Un comitato di redazione (Comitato dei 18) formato dall'Ufficio di presidenza della Commissione dei 75, allargato ai rappresentanti di tutti i gruppi politici, ebbe l'importante e delicato compito di coordinare ed armonizzare il lavoro prodotto dalle tre sottocommissioni.

La fine dei lavori della Commissione dei 75 coincise con le dimissioni di Giuseppe Saragat dalla presidenza dell'Assemblea costituente (12 gennaio 1947), dimissioni conseguenti alla scissione del Partito socialista (scissione di Palazzo Barberini). Al suo posto, alla presidenza dell'Assemblea costituente fu eletto l'8 febbraio Umberto Terracini.

La discussione generale in aula sul progetto di Costituzione iniziò il 4 marzo 1947, dopo la fine del lavoro di coordinamento del testo da parte del Comitato dei 18, e proseguì durante tutto il 1947. Rispetto al progetto varato dalla Commissione dei 75 furono introdotti alcuni importanti mutamenti, tra i quali di particolare rilievo quelli relativi alle funzioni e ai criteri di elezione del Senato.
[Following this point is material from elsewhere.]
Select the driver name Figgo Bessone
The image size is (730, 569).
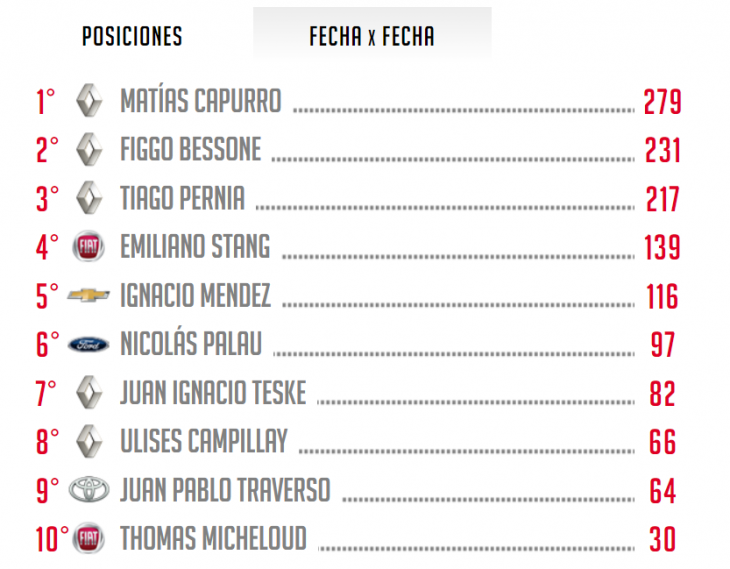(x=190, y=149)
L'Assemblea costituente votò a scrutinio segreto il progetto di Costituzione il 22 dicembre 1947. La nuova carta costituzionale venne approvata con 453 voti a favore e 62contrari, fu promulgata dal Capo provvisorio dello Stato Enrico De Nicola il 27 dicembre 1947, fu pubblicata nello stesso giorno in una edizione straordinaria della Gazzetta Ufficiale.

Entrò in vigore il 1° gennaio 1948.

L'emblema della Repubblica

Il decreto legislativo del Presidente del Consiglio del 19 giugno 1946, n. 1, stabiliva all'art. 7 che l'Assemblea costituente scegliesse l'emblema ufficiale della Repubblica.
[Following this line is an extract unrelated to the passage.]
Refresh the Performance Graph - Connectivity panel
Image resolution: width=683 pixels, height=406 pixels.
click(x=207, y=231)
L'emblema doveva essere semplice, esteticamente gradevole, e nel contempo permettere una rappresentazione visiva dei valori sui quali la Repubblica intendeva fondarsi.

Il problema si rivelò più complesso del previsto. Il 27 ottobre 1946 il Presidente del Consiglio dei ministri nominò una commissione che promosse un concorso per l'emblema della Repubblica. Nessuno dei progetti presentati (oltre 600 bozzetti da parte di 346 candidati, attualmente conservati presso l'Archivio centrale dello Stato) fu accolto dalla Costituente, che decise di bandire un nuovo concorso al termine del quale venne adottato il bozzetto di Paolo Paschetto (votazione del 31 gennaio 1948). Alla commissione speciale costituita in seno all'Assemblea costituente pervennero 197 disegni e parteciparono 96 candidati fra cui artisti affermati e semplici cittadini (questi bozzetti sono conservati presso l'Archivio Storico della Camera dei Deputati).